April 08, 2014

Futility in the ICU: Perception is everything

Dr. David Oxman, Assistant Professor of Medicine, Division of Pulmonary and Critical Care Medicine at Thomas Jefferson University Hospital reviews The Frequency and Cost of Treatment Perceived to Be Futile in Critical Care Thanh N. Huynh, MD, MSHS; Eric C. Kleerup, MD; Joshua F. Wiley, MA; et al. JAMA Intern Med. 2013;():-. doi:10.1001/jamainternmed.2013.10261.

While the capacity for modern critical care medicine to save lives has progressed incredibly over the years, there are limits. In many cases life can be sustained but cure remains impossible and an extended ICU course may only prolong an inevitable death. In some of these cases physicians may feel forced by patients or their surrogates to continue aggressive treatment when there is little hope of meaningful benefit. Continued intensive treatments – such as mechanical ventilation -- in these situations have been termed “futile” care.

Futile care in the intensive care unit can be costly. Not just in dollars potentially wasted, but also in the demoralization it causes amongst doctors and nurses who are made to render it. How often is “futile” care delivered in the ICU? In a recent study published in JAMA-Internal Medicine, Hyunh and colleagues set out to study the prevalence and cost of care that intensivists at one academic health care system considered to be futile.

In the study futile treatment was defined as treatment provided when there was either: imminent death, inability to survive outside an ICU, permanent unconsciousness or the perception that the treatment was overly burdensome or could not achieve the patient’s goals. Probably not surprising to most intensivists the study found that clinician-perceived futile care was common and costly. About 10% of patients received futile care during their ICU course. The most common reason the care was considered futile was that "the burdens grossly outweighed the benefits.” Patients receiving clinician-perceived futile care were older and more likely to come from a skill-nursing home or long-term acute care hospital. The mean cost of 1 day of futile treatment was $4000 and the total cost for all clinician-perceived futile care was $2.6 million.

Clearly, the study suggests that there are many patients receiving ICU care with little benefit. However, defining the magnitude of that benefit and whether or not it is worth it is much more challenging. The study did not discuss patient families’ perceptions of futility. Families of dying patients and clinicians may have very different perspectives and beliefs.
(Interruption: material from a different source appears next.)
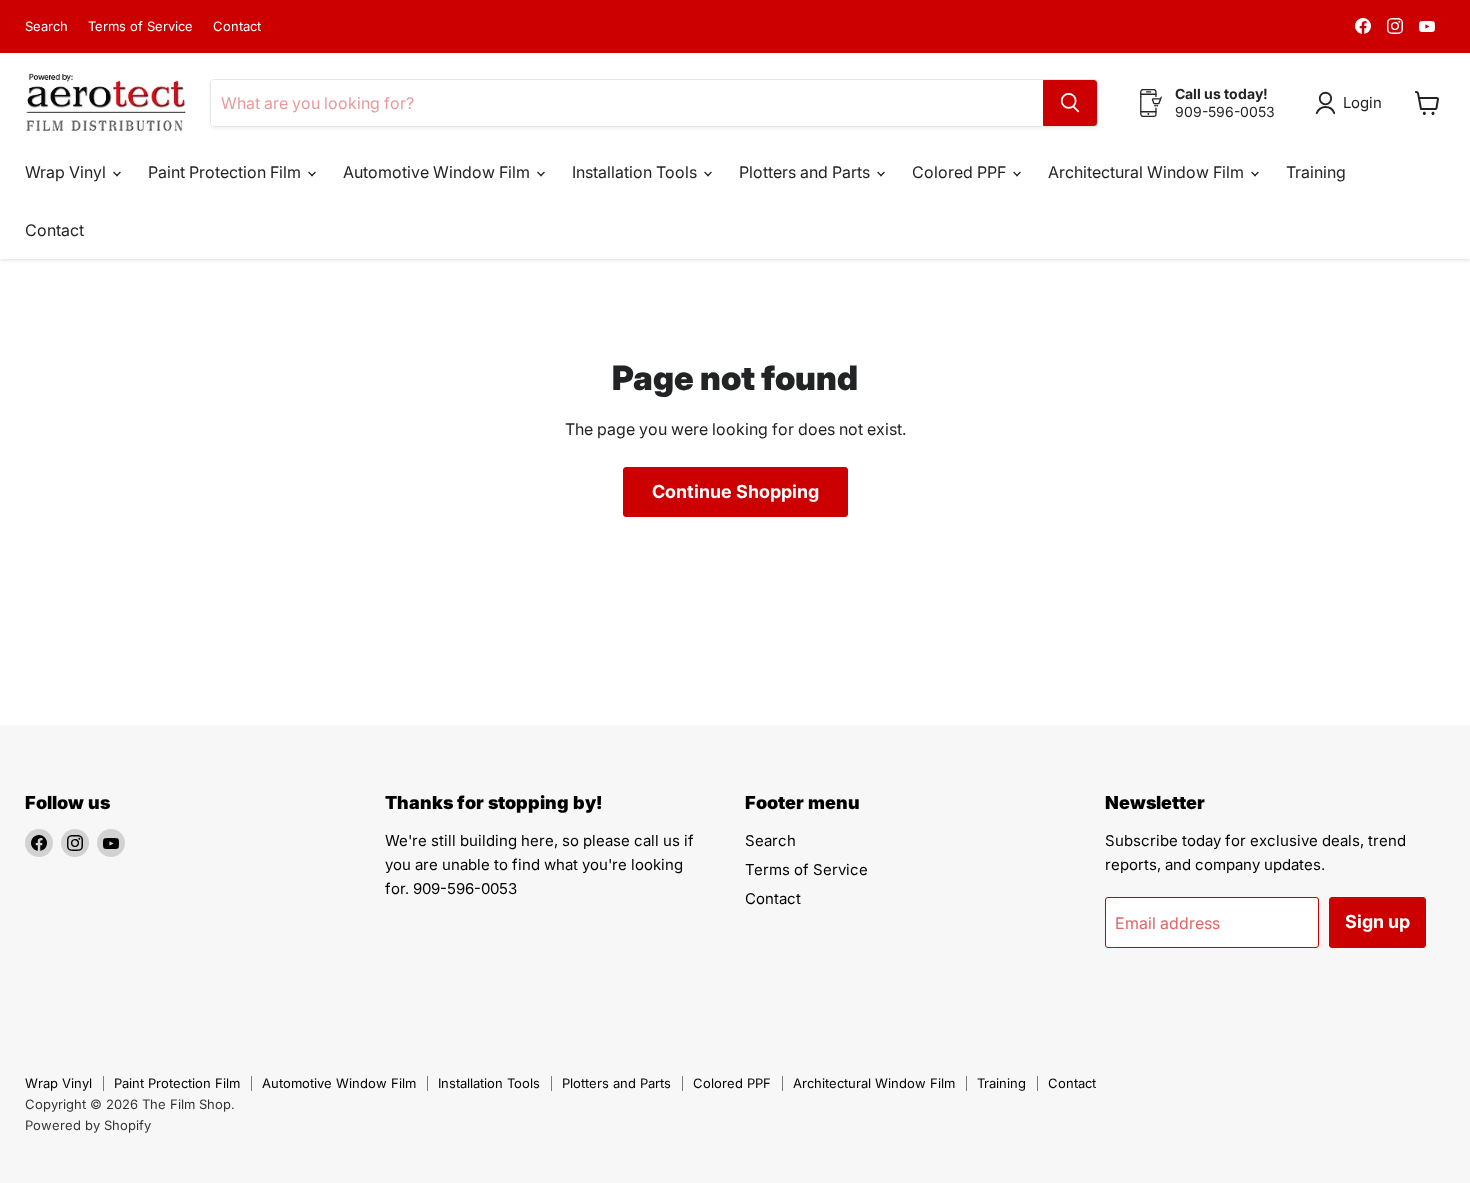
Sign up (1377, 921)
One person’s futility may be another’s reasonable decision. As to the cost of this clinician-perceived futile care, while it was certainly not insignificant, the authors admit it was only a small percentage of critical care expenses during the study period.
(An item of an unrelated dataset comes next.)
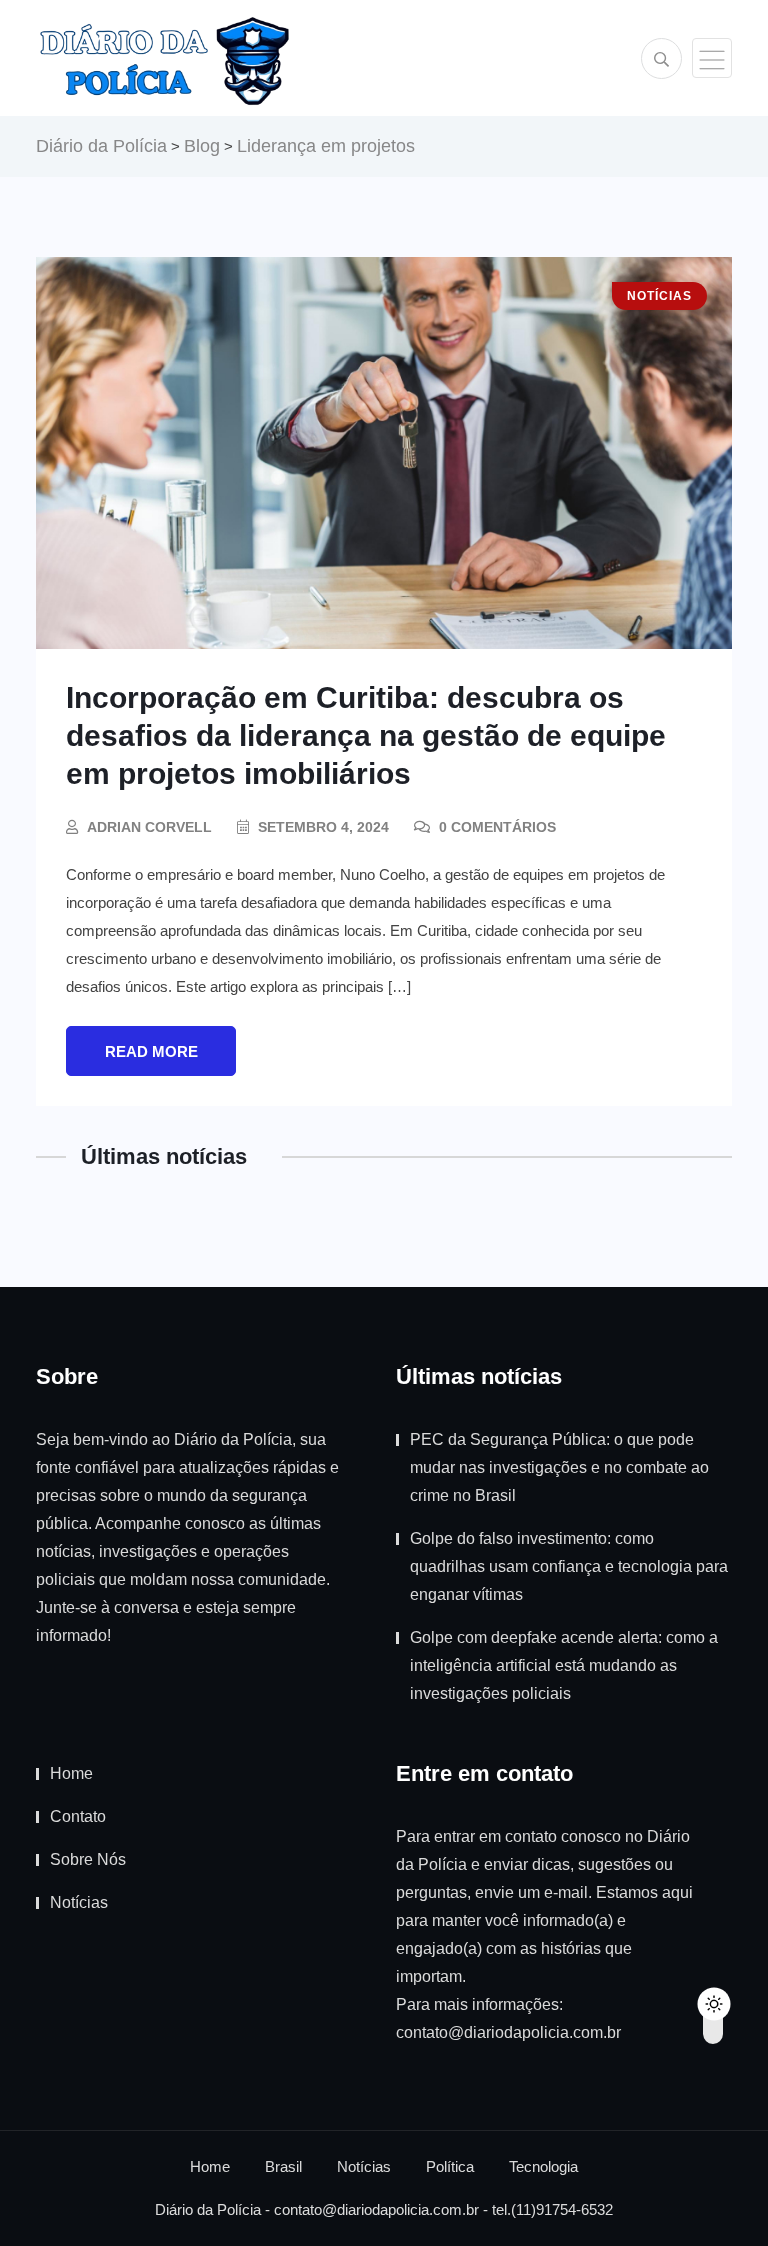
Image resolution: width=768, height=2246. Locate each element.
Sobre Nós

While perceptions of clinicians are important, they are only a piece of the puzzle. Many "futile" cases are really cases in which communication has been poor or there is misunderstanding about the severity of disease. While physicians should never simply go along with treatment plans they think are not in the patient’s best interest, approaching these cases from the perspective of clinician perception alone is unfair. As many ethicists and researchers in end of life care have noted, while we should always strive to direct critical care to the achievement of reasonable goals -- and stop it when it these goals are unachievable -- there will inevitably be disputes about what is appropriate. As an accompanying editorial to the study puts it, clinicians responses to requests for inappropriate treatments should be “to increase communication with the patient or the patient’s surrogate … provide emotional support, discuss the patient’s prognosis, elicit the patient’s values and preferences … strive to understand the surrogate’s perspective and to find a mutually agreeable treatment plan.”  And when conflict is indeed intractable – which empirical research shows is uncommon – a formal dispute resolution process should be initiated. Simply labeling these difficult cases as "futile" may make us feel better temporarily, but in the end it doesn't help us run our ICUs more efficiently, or give our patients better care.